Designing Engagements with Mending – An exploration of amateur clothing repair practices in Western and post-Soviet contexts.
- PhD student
-
Iryna Kucher
- Project period
- 2020 - 2024
- Defense date
- 08 Apr 2024
- Main supervisor
- Ulla Ræbild
- LAB
- Sustainability and Design
- LAB theme
- Everyday Life
- Assessment committee
- Professor Ingun Grimstad Klepp, Consumption Institute Norway, Oslo Metropolitan University, Associate Professor & Senior Researcher Olga Gurova, Laurea University of Applied Sciences, Helsinki, Finland, Associate Professor Vibeke Riisberg, Design School Kolding
About
To address the first research aim—to understand how mending practices are conceptualised in Western and post-Soviet contexts—Iryna explored how the old connotations of mending practices were shaken off and how they started to change from necessity to conscious consumption, from the interstices of domestic life to the public sphere, from rigour to imperfection, and from invisibility to cultural visibility. To get a nuanced understanding of different cultures of clothing repair, she examined how a broader set of clothing consumption patterns of four groups of study participants affect their mending practices. Iryna concluded that although the Western participants of this study associate mending with creativity and sustainability, within the broader Western context, new mending meanings reside alongside the old ones. In contrast, in the post-Soviet world, mending meanings have not changed, and clothing repair practices are still associated with necessity. These different conceptualisations of mending are reflected by different approaches to clothing repair.
To address the second research aim—to understand what material elements facilitate the enactment of mending practices—Iryna explored how material elements of mending practices have evolved over time in Western and (post)-Soviet societies, from basic mending devices such as needles to digitally fabricated tools, from school education to online learning of clothing repair, and from culturally invisible to visible mending services. She did so by examining the material-practice relations and by illustrating the different roles that materials play in practice. Iryna concluded that although some material elements (i.e. repair devices and materials) remained relatively stable, the repair infrastructures constituted by repair services and repair education have changed. Today, they are not entirely efficient either in the Western context or in the post-Soviet context. Even so, their examination allowed me to understand what an efficient repair infrastructure should comprise and how different difficulty levels of clothing repair can be distributed among amateur and professional menders.

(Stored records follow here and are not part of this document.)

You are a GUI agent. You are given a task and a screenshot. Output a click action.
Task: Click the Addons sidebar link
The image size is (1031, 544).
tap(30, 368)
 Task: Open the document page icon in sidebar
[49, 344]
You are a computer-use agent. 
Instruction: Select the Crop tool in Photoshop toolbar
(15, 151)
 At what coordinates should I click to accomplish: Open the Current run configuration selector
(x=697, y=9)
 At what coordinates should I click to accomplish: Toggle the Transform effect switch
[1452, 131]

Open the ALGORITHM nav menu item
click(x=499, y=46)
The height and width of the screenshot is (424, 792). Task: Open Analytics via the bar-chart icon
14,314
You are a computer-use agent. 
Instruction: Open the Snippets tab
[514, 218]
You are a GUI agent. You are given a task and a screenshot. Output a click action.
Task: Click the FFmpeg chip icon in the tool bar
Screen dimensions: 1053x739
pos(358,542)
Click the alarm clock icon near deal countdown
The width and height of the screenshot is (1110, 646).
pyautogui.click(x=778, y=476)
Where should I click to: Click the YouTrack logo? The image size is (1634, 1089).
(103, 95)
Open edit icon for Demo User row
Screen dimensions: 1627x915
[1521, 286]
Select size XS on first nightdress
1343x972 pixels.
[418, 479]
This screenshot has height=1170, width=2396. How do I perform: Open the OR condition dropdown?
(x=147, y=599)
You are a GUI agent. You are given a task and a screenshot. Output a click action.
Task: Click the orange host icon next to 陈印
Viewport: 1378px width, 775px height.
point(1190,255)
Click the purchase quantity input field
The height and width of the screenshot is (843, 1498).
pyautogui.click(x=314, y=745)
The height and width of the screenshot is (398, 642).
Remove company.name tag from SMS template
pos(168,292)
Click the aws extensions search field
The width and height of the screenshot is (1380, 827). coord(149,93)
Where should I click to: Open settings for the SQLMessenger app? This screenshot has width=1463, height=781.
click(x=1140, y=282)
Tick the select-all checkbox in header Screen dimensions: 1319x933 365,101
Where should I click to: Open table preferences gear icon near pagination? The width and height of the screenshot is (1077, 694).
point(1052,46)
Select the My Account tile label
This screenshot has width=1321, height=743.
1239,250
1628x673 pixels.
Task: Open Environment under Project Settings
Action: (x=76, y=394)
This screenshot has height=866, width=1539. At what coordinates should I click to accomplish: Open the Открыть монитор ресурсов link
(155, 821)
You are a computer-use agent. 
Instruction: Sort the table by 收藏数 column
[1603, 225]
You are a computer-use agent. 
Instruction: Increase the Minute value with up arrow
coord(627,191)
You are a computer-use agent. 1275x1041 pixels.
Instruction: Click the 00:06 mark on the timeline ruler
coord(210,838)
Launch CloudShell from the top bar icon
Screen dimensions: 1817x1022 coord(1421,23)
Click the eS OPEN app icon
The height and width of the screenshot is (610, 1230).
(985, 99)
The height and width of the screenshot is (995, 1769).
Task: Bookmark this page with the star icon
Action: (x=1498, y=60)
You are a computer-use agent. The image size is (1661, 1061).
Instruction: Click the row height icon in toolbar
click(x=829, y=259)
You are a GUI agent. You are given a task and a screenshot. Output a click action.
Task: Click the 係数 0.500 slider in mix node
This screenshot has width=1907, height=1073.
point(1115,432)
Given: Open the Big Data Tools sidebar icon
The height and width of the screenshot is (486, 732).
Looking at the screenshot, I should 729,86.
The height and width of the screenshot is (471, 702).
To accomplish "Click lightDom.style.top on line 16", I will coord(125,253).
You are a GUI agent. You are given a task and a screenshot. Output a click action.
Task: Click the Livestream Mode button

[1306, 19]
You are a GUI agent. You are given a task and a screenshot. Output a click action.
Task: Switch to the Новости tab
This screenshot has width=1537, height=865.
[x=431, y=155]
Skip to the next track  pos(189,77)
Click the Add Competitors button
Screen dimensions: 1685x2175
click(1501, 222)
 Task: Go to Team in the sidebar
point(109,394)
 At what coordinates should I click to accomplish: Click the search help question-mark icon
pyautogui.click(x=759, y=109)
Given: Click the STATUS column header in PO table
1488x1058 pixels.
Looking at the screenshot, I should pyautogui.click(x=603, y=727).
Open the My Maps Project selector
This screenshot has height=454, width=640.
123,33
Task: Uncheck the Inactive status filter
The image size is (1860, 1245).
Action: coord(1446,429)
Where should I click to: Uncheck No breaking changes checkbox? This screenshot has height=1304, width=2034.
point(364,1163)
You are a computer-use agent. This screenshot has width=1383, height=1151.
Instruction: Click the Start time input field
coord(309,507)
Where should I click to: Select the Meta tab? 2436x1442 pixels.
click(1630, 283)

To address the third research aim—to understand what competences are employed when mending practices are enacted and what contributes to successful clothing repair—Iryna explored which processes and competences are involved in seamless, discreet, and expressive approaches to mending. To explore expressive approach to repair, she developed a strategy which merges design and mending processes; it guided the participants through the main stages of their expressive mending projects. Iryna concluded that firstly, expressive mending competences should be built upon the competences of traditional mending; secondly, that design iterative processes could prepare the novice menders to deal with the complexity of this mending approach; and thirdly, that mending resources, linking mending to design and sustainability, can facilitate mending explorations and contribute to conceptualising mending as a practice intertwined with creativity and sustainability, extending the range of possible slow fashion practices in which the mender can participate.
Methods
Driven by the idea that the larger 'barrier' to mending could be linked to a general lack of systemic provisions needed to support the practices of clothing repair, through the lens of practice theory, which sees practices as linked to larger social and material structures where context and practice are co-constituted (Shove et al., 2012), and by adopting a bricolage methodology, which combines wardrobe studies (Fletcher and Klepp, 2017) and participatory textile making (Shercliff and Twigger Holroyd, 2020), Iryna Kucher carried out a comparative qualitative study involving a group of participants from Denmark (to represent the Western perspective on clothing repair) and Ukraine (to represent the (post)-Soviet context), and specified three aims of the study.
Outcome
The overall study allowed Kucher to unravel the differences between mending practices in space and time in two different contexts, provided an understanding of the complex interplay of different practice elements and their impact on the practice under study, and helped to identify mending resources that can enable clothing repair. Among the main findings of this PhD study are the nuanced understanding of different cultures of clothing repair in Western and post-Soviet contexts; categorisations of clothing repair and its differentiation from other mending-related practices; the processes and competences required for enactment of mending; and the repair infrastructure, comprising repair services and clothing repair education, which allow for labour division between amateurs and professionals and access to repair knowledge and services for all.